The arrays s ${}_{\text{p}}$ and s ${}_{\text{q}}$ are the gradients of $f$ in the space of DOF and of UP respectively, and are typically called “sensitivity arrays” [7]; if derivatives of $f$ are not easily available in closed form, they can be computed using interpolation, or using covariance computation. The matrices $\underline{\underline{\text{H}_{\text{p}}}}$ and $\underline{\underline{\text{H}_{\text{q}}}}$ are the Hessian matrices in the space of DOF and UP respectively. It should be noticed that in Eq. (3.3.1) all the mixed second order derivatives of $f$ versus a couple of (p, q) variables are neglected. Higher order terms require computation of higher derivatives, and are not reported here for the sake of brevity.

When Eq. (3.3.1) is truncated to the first order, the approach is commonly known as Sensitivity Analysis (SA). Note that Eq. (3.3.1) provides local sensitivity; another possible definition of sensitivity makes reference to global figures, obtained e.g. by correlation analysis on the whole DOF (or UP) domain. Different computing strategies could drive to different values and different results in terms of robust optima. In the following example, the elements of the sensitivity array are computed using finite differencing with middle-point.
3.3.2 Kriging methods

Kriging (or Gaussian) regression is a method of interpolation for which the interpolated values are modeled by a Gaussian process governed by a-priori covariances, as opposed to a piecewise polynomial spline chosen to optimize smoothness of the fitted values [12]. The basic idea of kriging is to predict the value of a function at a given point by computing a weighted average of the known values of the function in the neighborhood of the point. Under suitable assumptions on the priors, kriging gives the best linear unbiased prediction of the intermediate values. Some advantages of kriging are:

it helps to compensate for the effects of data clustering, assigning individual points within a cluster less weight than isolated data points (or, treating clusters more like single points);

it gives estimate of estimation error (kriging variance), along with estimate of the function $f$ itself (with an error map which is basically a scaled version of a map of distance to nearest data point);

availability of estimation error provides basis for stochastic simulation of possible realizations of $f$ .

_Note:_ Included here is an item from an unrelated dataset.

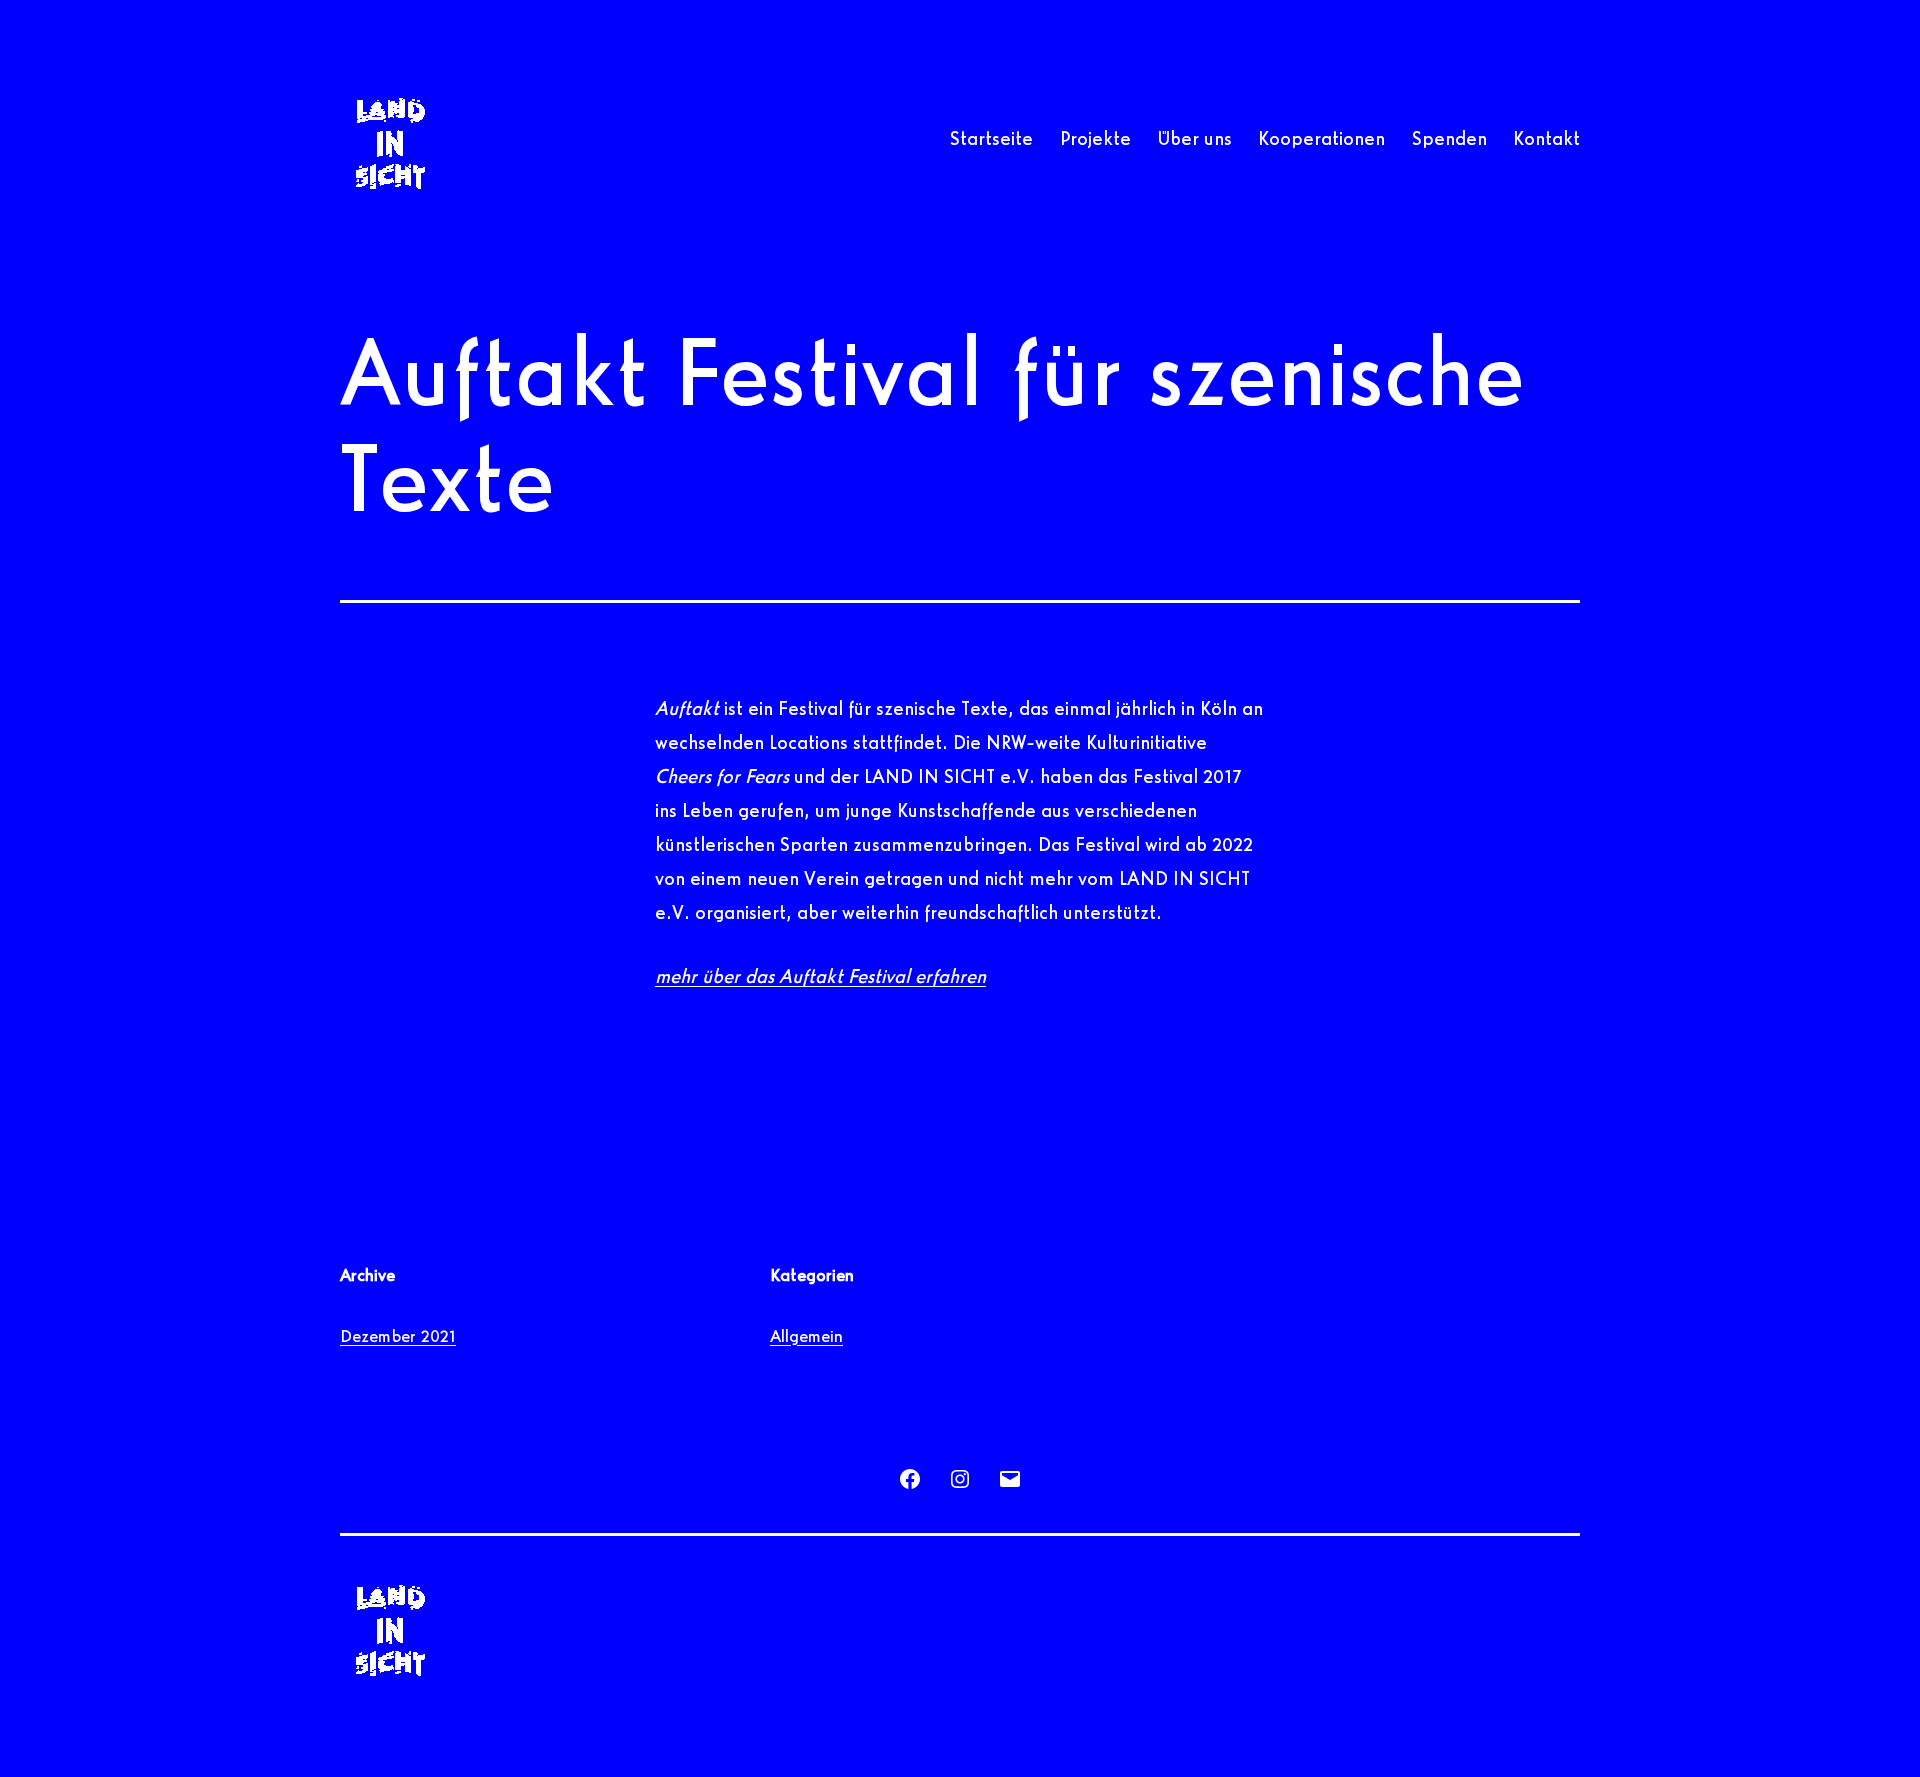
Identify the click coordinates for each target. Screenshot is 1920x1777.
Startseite (991, 140)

All kriging estimators are but variants of the basic linear regression estimator $\tilde{f}$ defined as [10]:

$\displaystyle f\left(\underline{\text{p}}\right)\approx\tilde{f}\left(% \underline{\text{p}}\right)=\tilde{f}_{0}+\sum\limits_{k=1}^{K\left(\underline% {\text{p}}_{0}\right)}{w_{k}\left[\tilde{f}\left(\underline{\text{p}}_{k}% \right)-\tilde{f}_{0}\right]}$ (6)

where p ${}_{0}$ is the estimation point, and p ${}_{\text{k}}$ are the neighbouring points, $K(\underline{\text{p}}_{0})$ is the number of data points used for estimation, $\tilde{f}_{0}$ is the trend component (usually, the average), and $w_{k}$ are the kriging weights assigned to data for estimation at location p ${}_{0}$ . Note that the same datum can be differently weighted when used for different estimation points. The goal of the kriging process is to determine weights $w_{k}$ that minimize the variance of the estimator $\sigma_{\tilde{f}}^{2}=var[\tilde{f}(\underline{\text{p}}_{k})-\tilde{f}_{0}]$ under the unbiasedness constraint $\langle\tilde{f}(\underline{p}_{k})-\tilde{f}_{0}\rangle=0.$ Different kriging algorithms choose estimator functions $\tilde{f}$ on the basis of either apriori knowledge about the problem or on the basis of smoothness requirements. As usual, quite similar results apply to UP, and were omitted for the sake of compactness.

3.3.3 Polynomial chaos

In the last few years, the use of Polynomial Chaos Expansion (PCE) in optimization has been proposed [13]. PCE was introduced by the work of N. Wiener and consists essentially in expanding the uncertain variable in a suitable series and then computing the statistical moments of the truncated expansion. This method allows the decomposition of the variance of the output as a sum of contributions of each input variable, or their combinations. This numerical scheme belongs to the family of statistical tools called ANOVA (ANalysis Of Variance) [11]. The homogenous chaos expansion could be employed to approximate any function in the Hilbert space of square-integrable functions. Considering the function $f$ as a random variable with finite variance, and neglecting dependence on q for the sake of readability, $f$ can be represented by a spectral expansion standing on a Hermite polynomial basis.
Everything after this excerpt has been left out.